Pero la voluntad, si no es humilde, tiende a pedir nuevas señales, que ella misma querría también juzgar si son suficientes.
En ocasiones, tras ese deseo aparentemente sincero de nuevas pruebas para tomar una decisión ante una entrega más plena, se podría esconder una forma de pereza o de falta de correspondencia a la gracia.
El papa Francisco al respecto del evangelio de hoy dijo: “Su vida (la de Juan el Bautista) comenzó a abajarse, a disminuir para que creciera el Señor, hasta anularse a sí mismo. Esta ha sido la etapa difícil de Juan, porque el Señor tenía un estilo que él no había imaginado, hasta tal punto que en la cárcel –porque estaba en la cárcel en este momento– sufrió no solo la oscuridad de la celda, sino la oscuridad del corazón:
‘Pero, ¿será Este? ¿No me habré equivocado? Porque el Mesías tiene un estilo tan a mano... No se entiende...’. Y como era hombre de Dios, pide a sus discípulos ir donde Él a preguntar: ‘Pero, ¿eres Tú realmente o debemos esperar a otro?’.
La humillación de Juan es doble: la humillación de su muerte como precio de un capricho, pero también la humillación de la oscuridad del alma.
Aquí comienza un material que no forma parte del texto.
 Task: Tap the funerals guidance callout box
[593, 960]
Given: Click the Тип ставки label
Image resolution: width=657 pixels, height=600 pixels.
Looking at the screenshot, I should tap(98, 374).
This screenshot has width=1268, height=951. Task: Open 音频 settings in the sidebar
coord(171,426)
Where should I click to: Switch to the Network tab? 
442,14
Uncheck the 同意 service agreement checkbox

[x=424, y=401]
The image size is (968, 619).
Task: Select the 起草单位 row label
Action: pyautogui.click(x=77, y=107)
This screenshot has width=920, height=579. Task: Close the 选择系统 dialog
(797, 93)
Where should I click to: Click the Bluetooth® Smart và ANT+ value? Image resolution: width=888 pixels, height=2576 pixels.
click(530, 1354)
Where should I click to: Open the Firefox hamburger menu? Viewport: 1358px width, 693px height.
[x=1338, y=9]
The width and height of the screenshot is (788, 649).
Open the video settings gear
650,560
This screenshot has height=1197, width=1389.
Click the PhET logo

Juan ha sabido esperar a Jesús, que ha sabido discernir, ahora ve a Jesús lejos.
Esa promesa se ha alejado. Y termina solo. En la oscuridad, en la humillación. Se queda solo porque se ha destruido mucho para que el Señor creciera.
Juan ve que el Señor está lejos y él humillado, pero con el corazón en paz”.